Emor and Lag B’Omer – Merging Heaven and Earth

While in other faiths the men of the cloth preside over death and dying by administering last rites, the priestly class of Klal Yisrael – the kohanim were to avoid even being in the same room as the dead and dying.

The task of the kohein follows the path of Aaron, the original kohein gadol, who loved and pursued peace (Avos 1:12; Avos d’Rabbi Natan 12:3). Everything Aaron did was focused on creating harmony and wholeness, whether outside the mikdash where he sought to reconcile and bring together people who had been feuding, or inside the mikdash where he brought the people closer to G-d and the physical closer to the divine. The focus on harmony and wholeness is the reason that the altar could not be made of cut stones, as the altar is a vehicle for connection that cannot be formed with a tool that divides and destroys (Shemos 20:22; Rashi). The term korban, the Hebrew word for an offering, though often translated as sacrifice, actually relates to its root karov, ‘close’, as the offering is a vehicle through which the physical and the spiritual worlds are brought together, offering the earthy animal on the altar of ascent to the heavenly G-d.

Death is therefore not the place for Aaron and his sons. Death is the ultimate moment of separation, where the body returns to the earth and the soul to its maker. The kohein – tasked with bringing everything together – has no place at that moment of the ultimate separation.

This goal of forging connection was a valuable part of the ultimate legacy of Rav Shimon bar Yochai, whose memory is celebrated on Lag B’Omer at his burial place in Meiron. Rav Shimon was the most intense of the sages, who dedicated his life to intensive study to the exclusion of virtually all else. He dismissed the need to work for a living, seeing it as a neglect of the eternal for the sake of the temporal (Brachos 35b). At one point his views were so strong that he condemned the simple working Jews around him (Shabbos 33b). Ultimately, however, he came to realize that not everyone was meant to live with his spiritual intensity and sophistication in Torah study and began to appreciate totality of the people and the simple love of Jewish life expressed in the practices of the masses. “Do you see my son, how precious Mitzvot are to the Jewish people?!”

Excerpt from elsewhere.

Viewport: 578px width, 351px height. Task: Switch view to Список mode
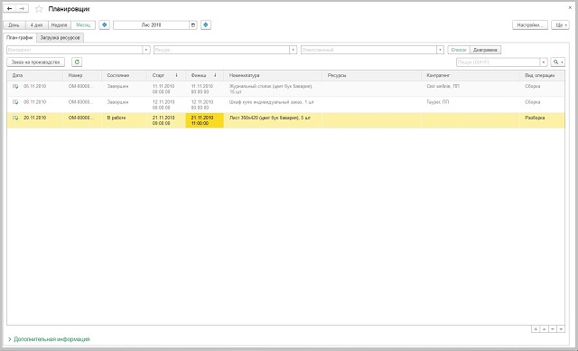tap(459, 50)
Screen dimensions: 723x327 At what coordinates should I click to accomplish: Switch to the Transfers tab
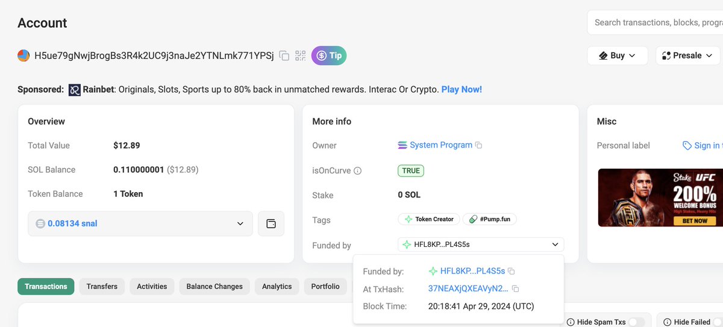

It is therefore striking that Rav Shimon’s day - Lag B’Omer – is not celebrated by the intense study that was his personal hallmark but is instead a popular holiday for people to come together to celebrate the warmth and love of Jewish life. The original Rav Shimon would have condemned the celebration as a colossal waste of time that could have been spent studying. He would have been critical of other aspects of the celebration that challenge common sense. But ultimately he may have seen all the Jews gathered to celebrate Jewish life, its past and its future, and declared: “Do you see how precious Mitzvot are to the Jewish people?”